-
Notifications
You must be signed in to change notification settings - Fork 3
Description
Hello xinding-sys,
First, thank you for your great work on this project.
I am currently trying to fine-tune the DAMO-NLP-SG/VideoLLaMA2-7B model using the provided code. My setup uses clip-vit-large-patch14-336 as the vision_tower and the default Video_Mamba_seq module as the mm_projector.
When enabling mixed precision (bf16=True or fp16=True) for training, I've found that the loss becomes NaN on the very first forward pass (step 0).
After extensive debugging, I've traced the root cause to the weights of the Video_Mamba_seq module. The module's parameters already contain NaN values immediately after initialization, before any training begins. This appears to be caused by a numerical instability in the project's custom weight initialization logic when operating in a mixed-precision environment.
Below are the detailed environment settings, reproduction steps, and debugging logs to help locate the issue.
Environment
- OS:
Ubuntu 24.04 - PyTorch:
2.10.0+cu130 - Transformers:
4.40.0 - mamba_ssm:
2.2.5 - CUDA Version:
13.0 - GPU:
RTX PRO 6000
Steps to Reproduce
- Set up the training script with the following base models:
--model_name_or_path DAMO-NLP-SG/VideoLLaMA2-7B \ --vision_tower clip-vit-large-patch14-336 \
- Ensure the configuration uses the default
mm_projector_type='mamba'. - Enable mixed precision in
TrainingArguments(e.g.,bf16=True). - Place a breakpoint in the
initialize_vision_modulesfunction, immediately after theself.mm_projector = build_vision_projector(self.config)line is called. - Launch the training script.
- At the PDB breakpoint, run the following command to inspect the
mm_projectorweights:for name, param in self.mm_projector.named_parameters(): print(f"{name}: {torch.isnan(param).any()}")
Actual Behavior
1. High-Level Symptom: NaN Loss in Forward Pass
The training fails at step 0 with a NaN loss, as seen in the forward pass logs:
--- [FWD LOG] Received output from Core LLM ---
[FWD LOG] - LLM Loss: nan
[FWD LOG] - LLM Logits shape: torch.Size([1, 11105, 32000])
2. Root Cause: NaN Weights at Initialization
The debugging breakpoint reveals that multiple weights inside the mm_projector (Video_Mamba_seq) module are NaN immediately after initialization.

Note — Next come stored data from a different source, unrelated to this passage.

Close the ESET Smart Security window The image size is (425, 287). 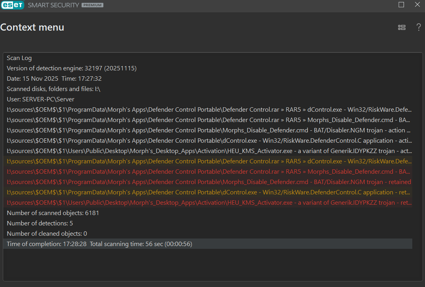tap(417, 5)
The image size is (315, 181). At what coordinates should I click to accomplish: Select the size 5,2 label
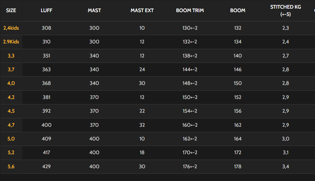(x=11, y=153)
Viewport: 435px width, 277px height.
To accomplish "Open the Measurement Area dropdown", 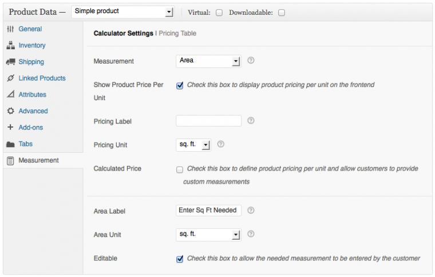I will 208,61.
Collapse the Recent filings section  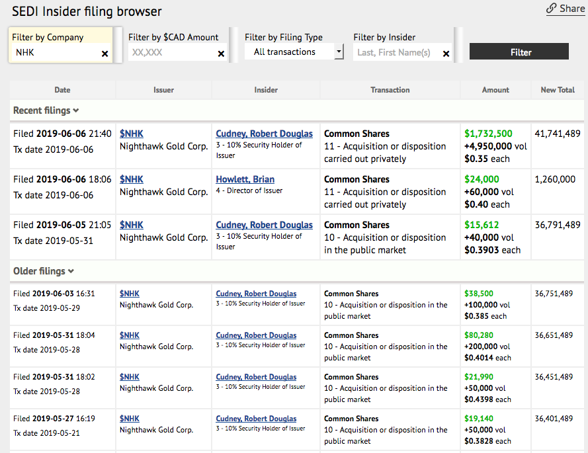[x=46, y=110]
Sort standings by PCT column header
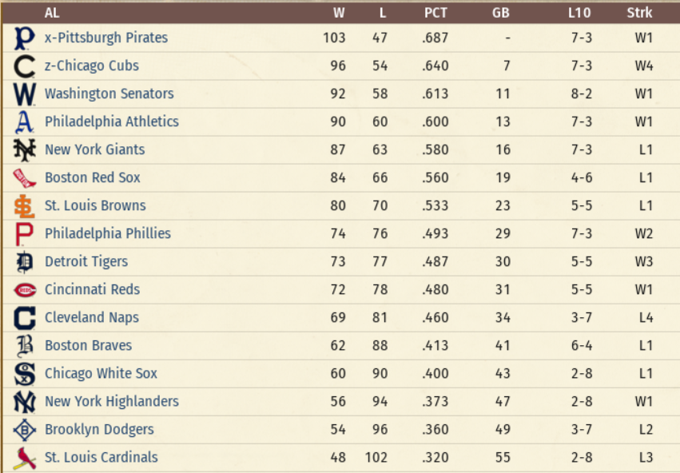 [435, 12]
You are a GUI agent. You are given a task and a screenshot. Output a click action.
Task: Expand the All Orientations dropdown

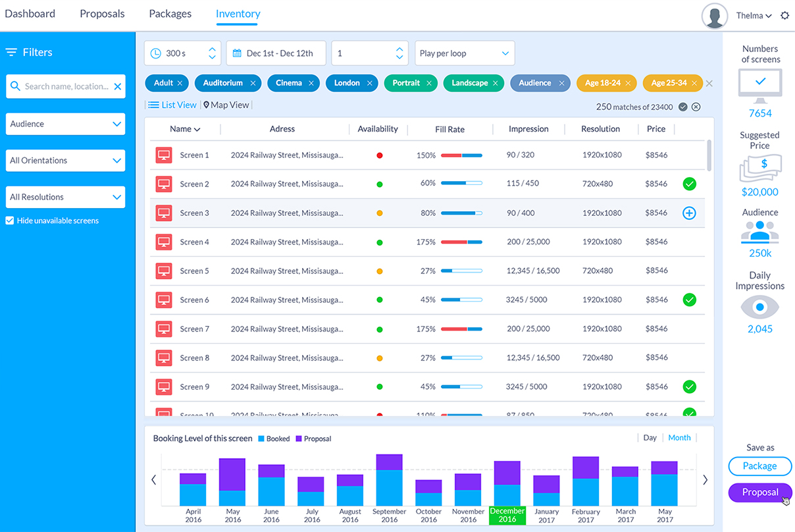point(65,161)
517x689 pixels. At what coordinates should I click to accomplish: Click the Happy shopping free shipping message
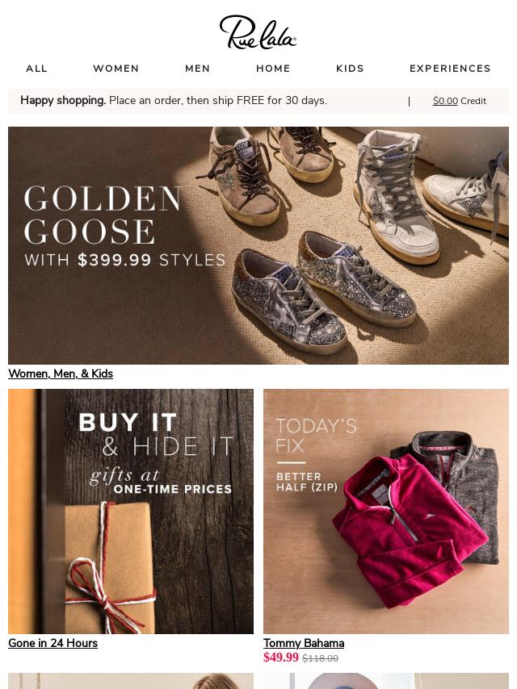174,101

A. mamba_model's NaN Weights:
Key parameters within the core Mamba module are initialized as NaN. Here are some examples:
Checking mamba_model weight ssms.0.norm.bias: True
Checking mamba_model weight ssms.0.mixer.A_log: True
Checking mamba_model weight ssms.0.mixer.D: True
Checking mamba_model weight ssms.0.mixer.conv1d.bias: True
Checking mamba_model weight norm_fn.weight: True
Checking mamba_model weight norm_fn.bias: True
... (and others)
B. cls_net's NaN Weights:
Surprisingly, LayerNorm weights within the associated cls_net also exhibit the same issue.
Checking projector weight cls_model.model.layers.1.input_layernorm.weight: True
Checking projector weight cls_model.model.layers.1.post_attention_layernorm.weight: True
Checking projector weight cls_model.model.layers.3.post_attention_layernorm.weight: True
Checking projector weight cls_model.model.norm.weight: True
... (and others)
Expected Behavior
All model weights should be initialized with valid, non-NaN floating-point numbers. The training process should start with a valid, finite loss value.
Specific Questions
- Is this a known issue regarding the
Mambamodule's initialization under mixed precision? - My analysis suggests the custom initialization logic (e.g., for
A_logandLayerNormlayers) is the source of theNaNvalues. Could you please confirm if this diagnosis is correct? - What is the recommended and most stable way to initialize this Mamba module for fine-tuning to avoid these numerical issues?
Thank you for your time and any guidance you can provide!